Thanks for the rides you gave the boys. jim
FDChief,
Early on in RAW we discussed that the basic mission analysis and Assumptions bearing on the OPLAN were flawed and nebulous.The assumptions were treated as facts which they were not.
Everything that you say is valid, even with your typos the cmts you make are more reality based than anything we've heard from GWB.
I thought that I was clear-I do not support these PWOT shootem ups at any level.I was just wondering why the Wunderkids haven't tapped into the oldie but goldie concepts.
Maybe i ramble but i'll say it again-The SF has become eaten up with Ranger direct action oriented Officers who are careerists and don't even know how to spell unconventional war.
I hate being the turd in the punchbowl but this PWOT will not end well.And as you seem to indicate it didn't start out well.Everything in between isn't very dazzling either. jim
Ranger: Glad I'm not the only one that isn't all shinyhappy about the way the SF went after the RVN. Even though I didn't hack the Q Course, I had a real affection for the green beanies, the old-school guerilla fighters. But it looks like the 21st Century SF wants to become Rangers with beards. Guys, we've ALREADY got a Ranger Regiment. What we need (other than a genuine geopolitical plan) is an old fashioned Special Forces.
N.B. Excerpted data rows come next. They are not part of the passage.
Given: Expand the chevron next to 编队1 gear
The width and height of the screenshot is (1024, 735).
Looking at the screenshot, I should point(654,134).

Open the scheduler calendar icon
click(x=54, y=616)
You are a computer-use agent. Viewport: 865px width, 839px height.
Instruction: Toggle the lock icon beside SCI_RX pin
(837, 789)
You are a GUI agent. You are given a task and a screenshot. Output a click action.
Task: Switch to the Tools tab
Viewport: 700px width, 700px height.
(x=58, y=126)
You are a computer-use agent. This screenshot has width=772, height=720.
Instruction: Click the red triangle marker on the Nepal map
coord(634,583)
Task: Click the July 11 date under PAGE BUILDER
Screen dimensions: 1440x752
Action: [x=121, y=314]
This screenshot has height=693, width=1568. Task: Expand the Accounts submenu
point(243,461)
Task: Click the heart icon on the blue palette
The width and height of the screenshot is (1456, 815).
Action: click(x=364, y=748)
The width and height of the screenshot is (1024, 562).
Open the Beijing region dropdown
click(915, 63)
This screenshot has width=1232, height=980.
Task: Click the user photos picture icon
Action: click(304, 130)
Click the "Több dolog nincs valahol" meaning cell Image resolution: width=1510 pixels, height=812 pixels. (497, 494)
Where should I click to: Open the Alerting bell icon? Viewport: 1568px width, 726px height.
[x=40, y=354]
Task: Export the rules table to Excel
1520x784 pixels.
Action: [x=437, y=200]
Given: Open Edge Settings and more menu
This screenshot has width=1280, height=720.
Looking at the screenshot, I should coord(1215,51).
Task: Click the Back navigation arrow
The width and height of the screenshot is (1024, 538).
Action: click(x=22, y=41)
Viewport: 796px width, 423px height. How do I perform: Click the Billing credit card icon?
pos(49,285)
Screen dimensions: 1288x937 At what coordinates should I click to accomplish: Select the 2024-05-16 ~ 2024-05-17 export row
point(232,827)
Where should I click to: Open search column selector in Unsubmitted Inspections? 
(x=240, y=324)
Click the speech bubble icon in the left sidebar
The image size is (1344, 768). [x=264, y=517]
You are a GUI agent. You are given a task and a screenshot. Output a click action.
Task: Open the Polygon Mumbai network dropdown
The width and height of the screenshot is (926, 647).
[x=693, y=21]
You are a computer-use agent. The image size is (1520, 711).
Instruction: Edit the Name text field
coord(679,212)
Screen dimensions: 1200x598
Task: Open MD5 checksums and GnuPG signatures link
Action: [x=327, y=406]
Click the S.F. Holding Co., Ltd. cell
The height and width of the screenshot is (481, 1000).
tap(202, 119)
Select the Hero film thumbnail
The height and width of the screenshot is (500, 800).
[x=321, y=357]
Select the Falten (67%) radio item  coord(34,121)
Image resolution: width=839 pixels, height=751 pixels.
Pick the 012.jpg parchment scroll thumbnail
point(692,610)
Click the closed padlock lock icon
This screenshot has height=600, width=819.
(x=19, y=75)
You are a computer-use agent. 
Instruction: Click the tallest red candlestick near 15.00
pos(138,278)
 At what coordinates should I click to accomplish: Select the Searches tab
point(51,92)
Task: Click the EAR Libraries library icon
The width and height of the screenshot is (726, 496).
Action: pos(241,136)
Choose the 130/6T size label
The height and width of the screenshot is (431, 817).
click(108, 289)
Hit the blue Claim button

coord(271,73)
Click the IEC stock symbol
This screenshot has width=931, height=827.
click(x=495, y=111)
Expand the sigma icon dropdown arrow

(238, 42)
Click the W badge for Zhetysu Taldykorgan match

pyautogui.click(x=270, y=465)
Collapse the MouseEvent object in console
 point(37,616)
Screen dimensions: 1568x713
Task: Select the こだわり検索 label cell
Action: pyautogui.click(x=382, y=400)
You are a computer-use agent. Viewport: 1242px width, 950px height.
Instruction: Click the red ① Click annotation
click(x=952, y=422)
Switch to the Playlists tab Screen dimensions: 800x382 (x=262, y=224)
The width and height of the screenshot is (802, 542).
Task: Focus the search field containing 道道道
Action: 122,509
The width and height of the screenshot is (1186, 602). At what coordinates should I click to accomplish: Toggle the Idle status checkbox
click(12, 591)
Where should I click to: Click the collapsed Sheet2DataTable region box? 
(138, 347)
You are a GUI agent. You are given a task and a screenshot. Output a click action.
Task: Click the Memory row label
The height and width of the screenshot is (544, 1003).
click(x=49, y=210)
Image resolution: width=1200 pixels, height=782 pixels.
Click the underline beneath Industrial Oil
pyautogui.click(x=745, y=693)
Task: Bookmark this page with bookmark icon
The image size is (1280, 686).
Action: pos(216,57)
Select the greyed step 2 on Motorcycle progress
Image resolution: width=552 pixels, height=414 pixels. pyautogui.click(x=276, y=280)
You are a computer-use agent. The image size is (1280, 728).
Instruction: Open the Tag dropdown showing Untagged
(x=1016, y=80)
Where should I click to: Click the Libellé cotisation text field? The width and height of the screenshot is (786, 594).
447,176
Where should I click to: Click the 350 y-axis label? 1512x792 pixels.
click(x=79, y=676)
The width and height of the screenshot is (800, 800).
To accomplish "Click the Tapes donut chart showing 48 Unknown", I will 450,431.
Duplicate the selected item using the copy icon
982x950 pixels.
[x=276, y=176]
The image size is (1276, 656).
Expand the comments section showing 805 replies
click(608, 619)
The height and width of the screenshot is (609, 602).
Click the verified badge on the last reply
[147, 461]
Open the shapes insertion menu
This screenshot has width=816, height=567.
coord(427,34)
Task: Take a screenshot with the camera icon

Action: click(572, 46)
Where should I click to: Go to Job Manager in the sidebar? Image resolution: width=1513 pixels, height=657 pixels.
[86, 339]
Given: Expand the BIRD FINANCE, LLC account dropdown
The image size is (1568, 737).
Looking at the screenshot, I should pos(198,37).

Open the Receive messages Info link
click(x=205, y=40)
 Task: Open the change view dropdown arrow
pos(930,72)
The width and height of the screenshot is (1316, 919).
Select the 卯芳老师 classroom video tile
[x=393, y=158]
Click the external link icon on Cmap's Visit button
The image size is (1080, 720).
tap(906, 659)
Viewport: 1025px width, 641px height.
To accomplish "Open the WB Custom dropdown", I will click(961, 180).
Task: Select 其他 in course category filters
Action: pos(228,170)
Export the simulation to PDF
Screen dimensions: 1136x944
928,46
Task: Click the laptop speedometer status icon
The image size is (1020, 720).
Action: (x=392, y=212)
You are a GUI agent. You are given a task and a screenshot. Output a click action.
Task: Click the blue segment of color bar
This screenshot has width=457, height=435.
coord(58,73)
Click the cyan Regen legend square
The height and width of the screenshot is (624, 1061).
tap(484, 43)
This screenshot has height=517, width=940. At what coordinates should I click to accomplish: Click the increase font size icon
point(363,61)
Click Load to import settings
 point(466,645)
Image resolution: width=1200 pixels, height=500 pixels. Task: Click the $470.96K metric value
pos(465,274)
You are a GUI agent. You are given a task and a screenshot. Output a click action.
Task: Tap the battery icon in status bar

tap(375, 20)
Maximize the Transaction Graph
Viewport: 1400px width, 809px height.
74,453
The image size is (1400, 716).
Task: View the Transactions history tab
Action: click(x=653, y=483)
Am I an angry old coot, or what?
And, for the record, I think your Mike Force plan would have worked better than the actual OEF. By the time we needed them - the attack on Tora Bora - we'd have had division-sized indig force that would have taken the fight into the AQ/Taliban caves and dug out ol' Osama, and we could all be having a beer in an Osama-free World right now.
Of course, cynical little me wonders if Dubya thought of that, too, and scotched the idea for fear of losing his precious Fear Factor you discuss in your post today.
FDChief,
The SF thing is systemic.I'believe SF needed a separate branch but now it has so much rank that the WP's are drawn to it.The WP's are always first to get Ranger cmd time and then they go to SF.The whole community is upside down.Nobody loves the Beret-they love what it'll now do for their careers.
The branch structure insures that it think like Rangers which means not to think-just react and kill people.Any target will do.
It's interesting that SF branch was designed and set up after the rif's that eliminated the real flash qualified troopers. The officers doing the setup were largely guys with airborne unit combat experience..
Ranger asks -if there are 50,000 people wearing Green Berets then what makes them special?
FDChief,
I've always felt that if the US had used only SF in rvn then we could've done something constructive. Yep-1 group per Military Region and that would've been a thing to behold.Also it would be on the foreign legion model-long tours and rotation back to the same region to keep institutional knowledge concentrated.Well , it didn't happen.